### 原文
========================
来自雅虎官方的搜索机器人的解释

分类:网站推广 | lao8发表于 2008-7-7 15:29:00

好久没有写博客了,其实有很多东西需要记录,一直太忙,也有一部分搜索引擎优化比较敏感的话题不便于交流。为感谢部分网友的关注分享一点来自雅虎官方对于雅虎搜索引擎蜘蛛的详解~~

这里就节选部分重要的信息:

1、避免用框架和动态内容

(Yahoo! Slurp follows HREF links. It does not follow SRC links. This means that Yahoo! Slurp does not retrieve or index individual frames referred to by SRC links.)雅虎机器人能检索href链接的文件,但是不检索src的链接内容,雅虎举例说明不能检索frames框架的内容,但是雅虎的另一段解释又说(Yahoo! Slurp has support for frames and makes an effort to crawl complex URLs such as those generated by forms, content generation systems, and dynamic page generation software.)。这似乎有点矛盾,但是可以看出雅虎一直在努力检索src的链接页面和对动态页面的抓取,其实雅虎对于第一段的解释似乎有些牵强,毕竟图片的链接方式都是src链接的,所有这些解释的逻辑有些混乱,我们只能理解为雅虎抓取这样的内容更费劲。

2、千万不要把出现404错误的页面转跳到你网站的首页,这样只会害你首页被删除或降权~~

Why is your crawler asking for strange URLs that have never existed on my site?
Some web servers send a site navigation page or other response page with a "HTTP 200 OK" response instead of a "HTTP 404 Not Found" result for page-not-found conditions. To check on web server handling of page-not-found conditions, Yahoo! Slurp occasionally sends deliberately odd URLs built from random words to sites from which no 404 results have been seen. These URLs are built intentionally to not match any actual content at the site. We save information on the web server response to requests for non-existent pages so we can correctly recognize and remove obsolete URLs in our search database.

A Yahoo! Slurp check for 404 results from a web server consists of requests for up to 10 such URLs. The check for 404 behavior is not a normal part of Yahoo! Slurp site refresh, so such requests are rare.

大体意思是讲雅虎机器人会发送一个随机的并不存在的页面到我们的网站,判断一下我们处理404错误的方式,如果这些错误都转跳到同一个页面,那么搜索引擎将会从数据库中删除这个页面。可以理解为搜索引擎把这个转跳的页面当成了无用的页面而删除了。

这个其实可以解释一部分站长的疑问:网站首页为什么不收录。

3、noarchive / noindex / nofollow的区别:

Our search engine contains snapshots of the majority of pages discovered during the crawl of the Web. We link to the cached page so the user can click it if the original site's server is down. When you view a cached page you see it as it looked when Yahoo! Slurp last crawled it, with search terms highlighted.

If you do not want your content to be accessible through the cache link, you can use either of these methods to instruct robots not to archive the page:

雅虎搜索引擎机器人在检索的时候会给我们的网页建立一个网页快照(缓存页),可以用noarchive属性禁止雅虎搜索机器人建立网页快照(注意:不建立快照但是正常收录)
========================
### 所给数据

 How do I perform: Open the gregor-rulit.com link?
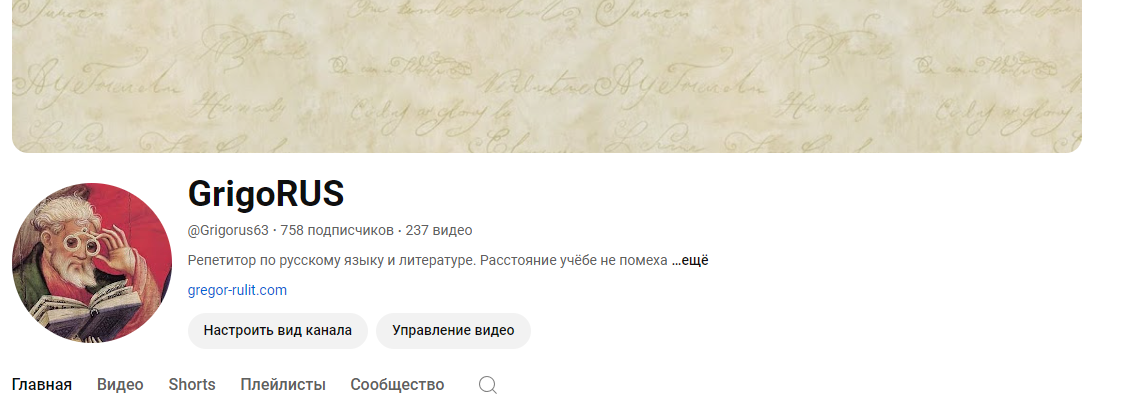point(237,290)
========================
修改原文中从"这个其实可以解释一部分站长的疑问:网站首页为什么不收录。"到"意:不建立快照但是正常收录)"这一段，把"站长"换成"网站管理员"后写出这一段。

### 回答
这个其实可以解释一部分网站管理员的疑问:网站首页为什么不收录。

3、noarchive / noindex / nofollow的区别:

Our search engine contains snapshots of the majority of pages discovered during the crawl of the Web. We link to the cached page so the user can click it if the original site's server is down. When you view a cached page you see it as it looked when Yahoo! Slurp last crawled it, with search terms highlighted.

If you do not want your content to be accessible through the cache link, you can use either of these methods to instruct robots not to archive the page:

雅虎搜索引擎机器人在检索的时候会给我们的网页建立一个网页快照(缓存页),可以用noarchive属性禁止雅虎搜索机器人建立网页快照(注意:不建立快照但是正常收录)